For quickly subsetting ExprsArray
objects by subject annotations, we provide methods for the [
and $
operators that access the @annot
annotations slot directly. Below, we will use these operators to subset the “ALL.AML” column of the ExprsArray
object subjects assigned the “Case” class label.
array[array$defineCase == "Case", "ALL.AML"]
## [1] ALL ALL ALL ALL ALL ALL ALL ALL ALL ALL ALL ALL ALL ALL ALL ALL ALL
## [18] ALL ALL ALL ALL ALL ALL ALL ALL ALL ALL ALL ALL ALL ALL ALL ALL ALL
## [35] ALL ALL ALL ALL ALL ALL ALL ALL ALL ALL ALL ALL ALL
## Levels: ALL AML
The modSubset
function and the subset
method offer two alternatives for subsetting data.
modSubset(array, colBy = "defineCase", include = "Case")
## ##Number of classes: 1
## @exprs summary: 7129 features by 47 subjects
## @annot summary: 47 subjects by 12 annotations
## @preFilter summary:
## @reductionModel summary:
subset(array, subset = array$defineCase == "Case")
## ##Number of classes: 1
## @exprs summary: 7129 features by 47 subjects
## @annot summary: 47 subjects by 12 annotations
## @preFilter summary:
## @reductionModel summary:
When performing classification, an investigator will typically withhold some percentage of the data to use later when assessing classifier performance, effectively splitting the data into two. The first dataset, called the training set, gets used to train the model, while the other, called the external validation or test set, gets used to evaluate the model. This package offers two convenience functions for splitting the data, splitSample
and splitStratify
. The former builds the training set based on simple random sampling (with or without replacement), assigning the remaining subjects to the test set. The latter builds the training set using stratified random sampling. These functions both return a list of two ExprsArray
objects corresponding to the training set and test set respectively. Below, we use the splitStratify
function to build the training and test sets through a stratified random sample across the dichotomous (binary) classification annotation.
arrays <-
splitStratify(array,
percent.include = 67,
colBy = NULL)
##
## Pre-stratification table:
## df
## Case Control
## 47 25
##
## Weighted stratification results:
##
## Case Control
## 17 17
array.train <- arrays[[1]]
Above, all subjects not included in the training set (based on percent.include
) will automatically get assigned to the test set. When using splitStratify
on a dataset with an unequal number of annotated subjects (e.g., more cases than controls), the resultant test set may contain relative annotation frequencies that differ from the training set. We can fix this so-called “imbalance” at the cost of reducing sample size by performing splitStratify
a second time. Now, we will use the test set as the input and let percent.include = 100
(keeping the other parameters the same). This will split the test set such that the new “training set” (i.e., slot 1) now contains the balanced test set and the new “test set” (i.e., slot 2) now contains the “spillover” due to balancing.
balance <-
splitStratify(arrays[[2]],
percent.include = 100,
colBy = NULL)
##
## Pre-stratification table:
## df
## Case Control
## 30 8
##
## Weighted stratification results:
##
## Case Control
## 8 8
array.test <- balance[[1]]
For more information, we refer the user to the package documentation, ?split
.

#####

_PROMPT_
In the passage on subsetting and splitting ExprsArray objects, how does splitSample build the training set?

#####

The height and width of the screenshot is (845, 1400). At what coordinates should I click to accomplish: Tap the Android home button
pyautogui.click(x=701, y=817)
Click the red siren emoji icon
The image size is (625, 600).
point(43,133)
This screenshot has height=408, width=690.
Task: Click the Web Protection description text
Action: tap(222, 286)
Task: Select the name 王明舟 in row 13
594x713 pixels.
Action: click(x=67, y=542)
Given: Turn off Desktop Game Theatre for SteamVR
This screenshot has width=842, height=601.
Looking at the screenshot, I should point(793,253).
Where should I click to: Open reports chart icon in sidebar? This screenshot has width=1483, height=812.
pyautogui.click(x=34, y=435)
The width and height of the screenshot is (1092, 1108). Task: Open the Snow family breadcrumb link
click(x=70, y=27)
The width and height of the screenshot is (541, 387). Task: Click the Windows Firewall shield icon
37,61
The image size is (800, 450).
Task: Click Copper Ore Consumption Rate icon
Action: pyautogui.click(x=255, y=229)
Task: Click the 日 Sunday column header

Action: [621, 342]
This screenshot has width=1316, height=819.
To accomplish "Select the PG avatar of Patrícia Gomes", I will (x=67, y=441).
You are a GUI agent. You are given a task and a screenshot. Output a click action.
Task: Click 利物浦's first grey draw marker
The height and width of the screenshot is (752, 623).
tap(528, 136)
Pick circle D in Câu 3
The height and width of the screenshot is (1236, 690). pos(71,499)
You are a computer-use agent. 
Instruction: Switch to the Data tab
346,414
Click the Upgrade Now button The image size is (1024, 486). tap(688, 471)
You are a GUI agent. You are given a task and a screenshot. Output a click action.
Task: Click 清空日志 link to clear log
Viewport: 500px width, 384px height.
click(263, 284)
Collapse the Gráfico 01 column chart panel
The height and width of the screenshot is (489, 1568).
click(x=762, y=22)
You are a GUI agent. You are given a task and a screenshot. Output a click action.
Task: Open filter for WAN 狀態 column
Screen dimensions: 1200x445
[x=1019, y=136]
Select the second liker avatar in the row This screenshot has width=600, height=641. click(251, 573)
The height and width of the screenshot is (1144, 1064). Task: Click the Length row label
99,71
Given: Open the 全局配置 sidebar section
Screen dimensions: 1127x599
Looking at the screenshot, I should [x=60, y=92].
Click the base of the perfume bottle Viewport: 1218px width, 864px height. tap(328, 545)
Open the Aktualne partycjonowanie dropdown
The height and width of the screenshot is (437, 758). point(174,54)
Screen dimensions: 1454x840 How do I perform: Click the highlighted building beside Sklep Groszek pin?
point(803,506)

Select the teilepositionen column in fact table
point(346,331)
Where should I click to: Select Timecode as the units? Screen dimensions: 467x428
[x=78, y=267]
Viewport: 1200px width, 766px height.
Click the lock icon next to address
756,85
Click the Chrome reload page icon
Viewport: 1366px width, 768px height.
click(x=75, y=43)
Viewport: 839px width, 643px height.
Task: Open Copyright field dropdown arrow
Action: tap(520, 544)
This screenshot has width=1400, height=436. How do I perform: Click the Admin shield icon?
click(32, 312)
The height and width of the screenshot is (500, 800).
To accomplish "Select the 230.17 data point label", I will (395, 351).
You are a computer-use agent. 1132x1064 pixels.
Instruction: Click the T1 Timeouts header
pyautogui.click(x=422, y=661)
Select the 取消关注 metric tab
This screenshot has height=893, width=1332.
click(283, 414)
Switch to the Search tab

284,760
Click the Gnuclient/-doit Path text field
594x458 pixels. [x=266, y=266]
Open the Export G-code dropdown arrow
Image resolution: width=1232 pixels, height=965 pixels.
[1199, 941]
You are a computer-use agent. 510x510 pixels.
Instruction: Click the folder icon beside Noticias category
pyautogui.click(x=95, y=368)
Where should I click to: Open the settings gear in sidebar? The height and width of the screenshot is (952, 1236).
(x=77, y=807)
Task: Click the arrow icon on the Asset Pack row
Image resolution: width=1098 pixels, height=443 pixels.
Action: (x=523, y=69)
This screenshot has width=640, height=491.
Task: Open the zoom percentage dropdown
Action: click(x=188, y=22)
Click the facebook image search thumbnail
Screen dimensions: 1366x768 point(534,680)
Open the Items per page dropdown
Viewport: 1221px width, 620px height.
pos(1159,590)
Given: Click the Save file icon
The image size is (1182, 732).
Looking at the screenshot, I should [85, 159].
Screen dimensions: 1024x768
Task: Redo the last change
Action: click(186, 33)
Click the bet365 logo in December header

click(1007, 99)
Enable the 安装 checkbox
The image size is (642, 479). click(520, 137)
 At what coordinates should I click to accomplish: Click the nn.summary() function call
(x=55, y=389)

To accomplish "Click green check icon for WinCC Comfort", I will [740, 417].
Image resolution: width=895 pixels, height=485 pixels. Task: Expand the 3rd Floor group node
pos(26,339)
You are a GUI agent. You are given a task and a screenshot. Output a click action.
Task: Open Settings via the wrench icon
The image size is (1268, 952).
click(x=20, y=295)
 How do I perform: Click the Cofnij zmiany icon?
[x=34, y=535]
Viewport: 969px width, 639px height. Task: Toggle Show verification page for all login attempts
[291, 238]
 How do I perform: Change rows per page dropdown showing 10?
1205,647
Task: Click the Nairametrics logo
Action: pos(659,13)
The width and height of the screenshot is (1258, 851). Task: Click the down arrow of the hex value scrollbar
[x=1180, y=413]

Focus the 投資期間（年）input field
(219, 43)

#####

_FINISHED EXERCISE_
It uses simple random sampling, with or without replacement, and assigns the remaining subjects to the test set.